Martin Scorsese co-directed this documentary with David Tedeschi (Editor on another Scorsese doc Shine a Light) about the history of the New York Review of Books. Founded in 1963, Scorsese has followed the Review since its inception. You may be surprised at how exciting the history of a cultural, literary and political magazine could be.
Robert B. Silvers, current editor, and Barbara Epstein, former co-editor (now deceased) oversaw it all from the beginning ... One part iconoclast, one part intellectual, one part curmudgeon, Silver adds a soupçon of healthy skepticism and tremendous curiosity to the work that he edits and the writers that he has mentored.
It's worth the price of admission to hear and see on film the literary feuds and political scuffles from the 1960s to the present: Norman Mailer excoriating Mary McCarthy's novel The Group in a scathing review (Silver dared him to do it, no other writer would take it on); Darrell Pinckney's admittedly puny and wrong-headed efforts to take down James Baldwin's last novel; a charmingly young and cheeky Susan Sontag questioning Mailer's use of the title "lady novelist"; Joan Didion questioning the media's handling of the Central Park rapists (now fully exonerated); Edward Said versus Bernard Lewis on Islam ...
The film combines archival footage and photographs, new and old interviews with contributors and harnesses a bevy of New York and international intellectuals and writers: Colm Tóibín, Joan Didion, Zoë Heller, Michael Chabon.

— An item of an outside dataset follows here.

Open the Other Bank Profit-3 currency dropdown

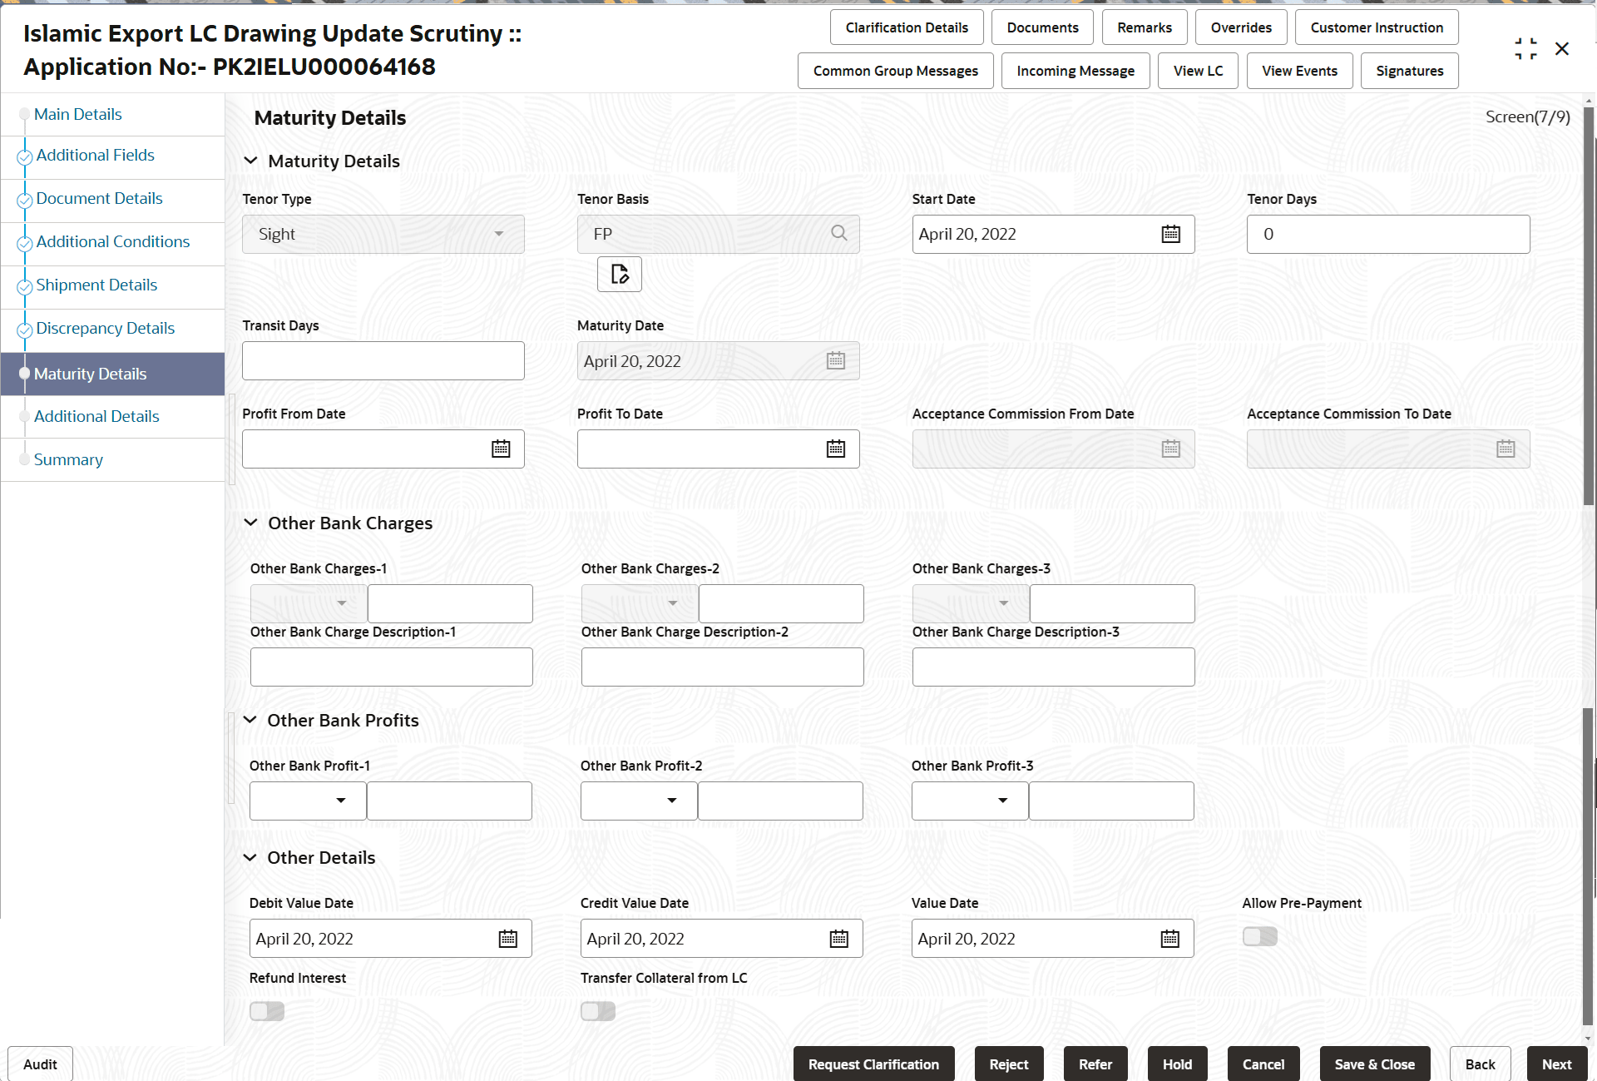pyautogui.click(x=970, y=801)
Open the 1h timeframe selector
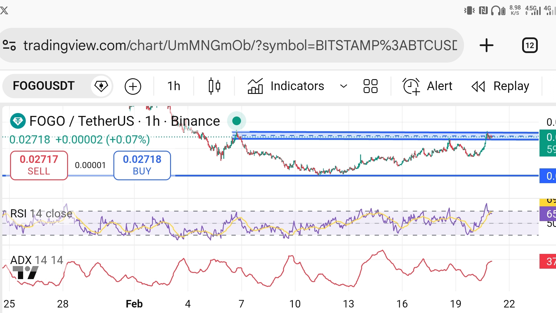The image size is (556, 313). pyautogui.click(x=174, y=86)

After the screening of the film, Martin Scorsese and David Tedeschi along with Bob Silver appeared in a panel. And I have the pics to prove it ...

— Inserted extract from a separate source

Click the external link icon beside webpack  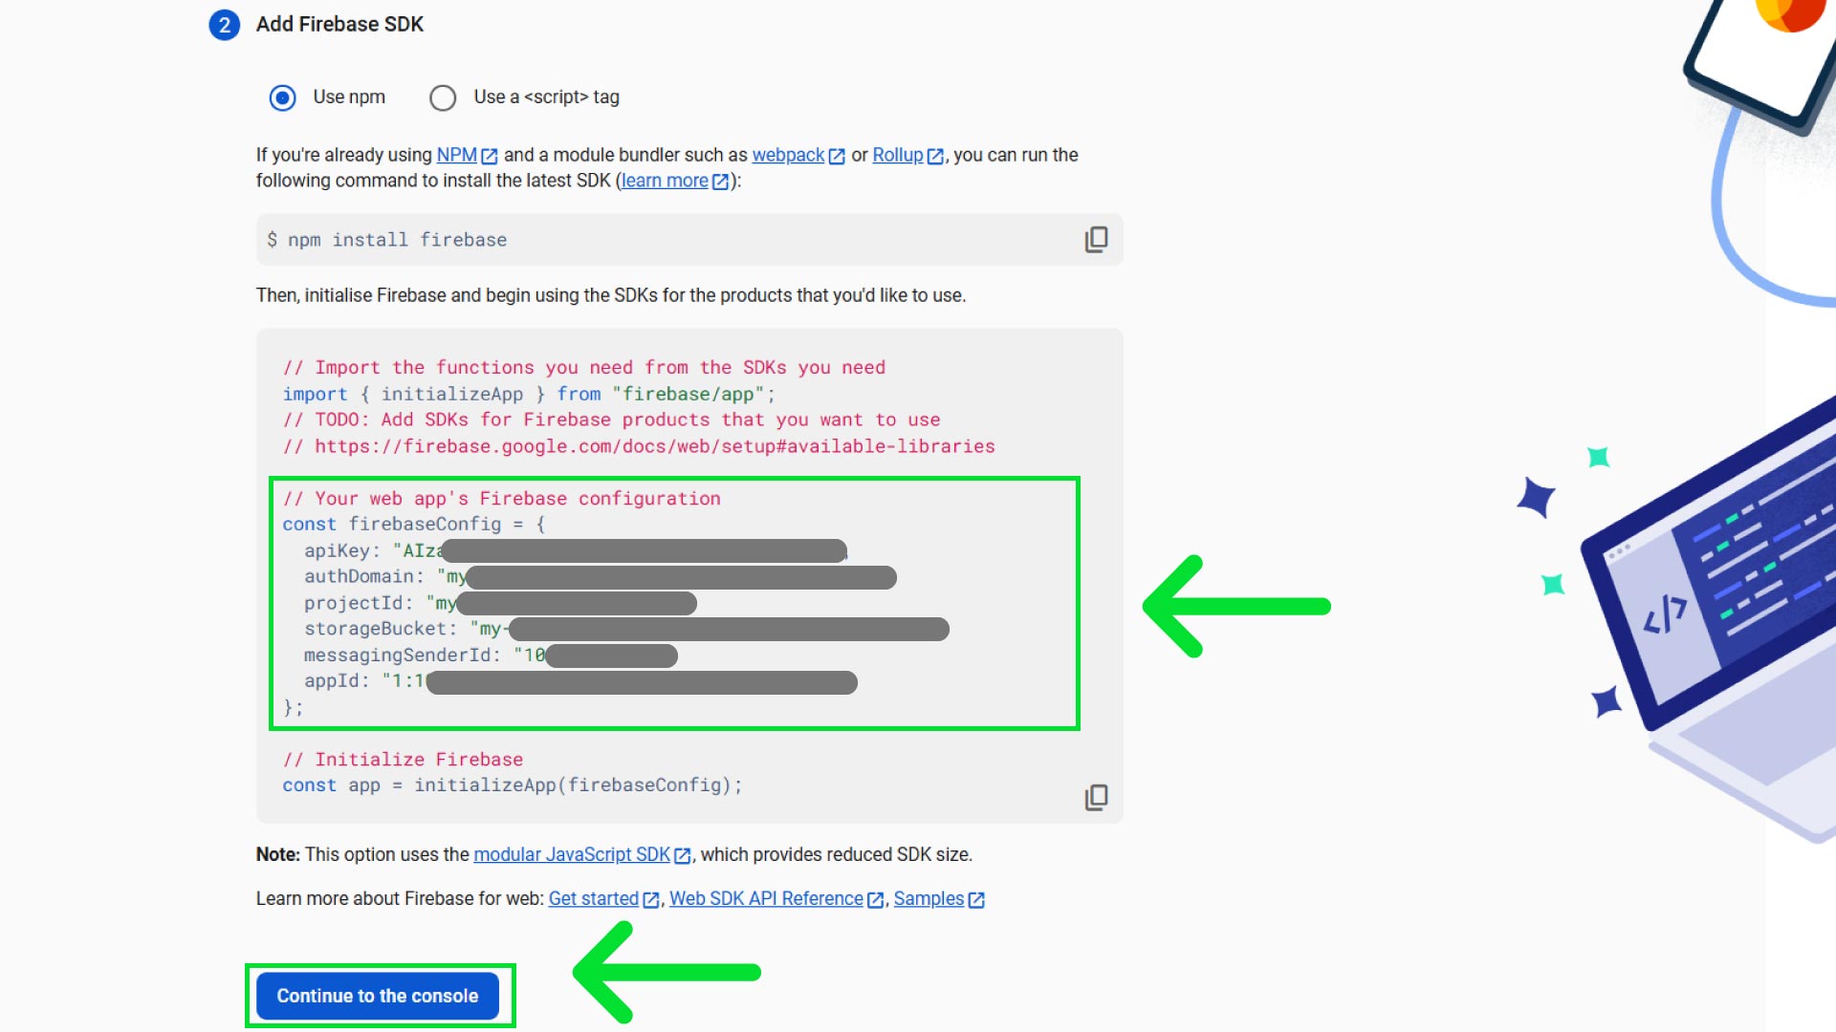pos(837,155)
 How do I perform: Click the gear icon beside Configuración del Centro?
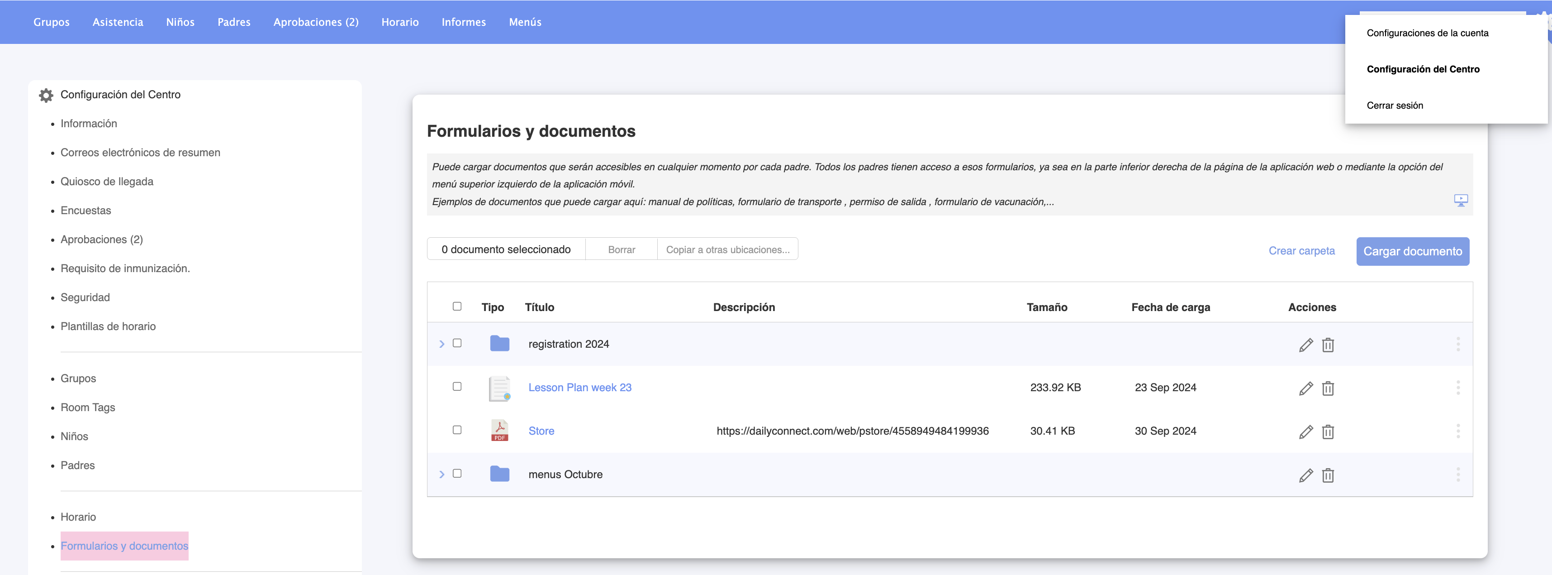[46, 95]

TIFF of the Day: The best anecdote that Scorsese told (among many) was a story about going down to Mulberry St. in Little Italy in NYC to shoot a new doc about the beginnings of rock and roll and all the bohos complaining about the movie trailers cluttering the street. They were muttering about the presumed "HBO crap" they presumed was being shot which they didn't like (this is within Scorsese's earshot). Scorsese had a friend from the old neighborhood who was with him that day and said to him sadly, "We don't belong here no more ..." No, he agreed, we don't.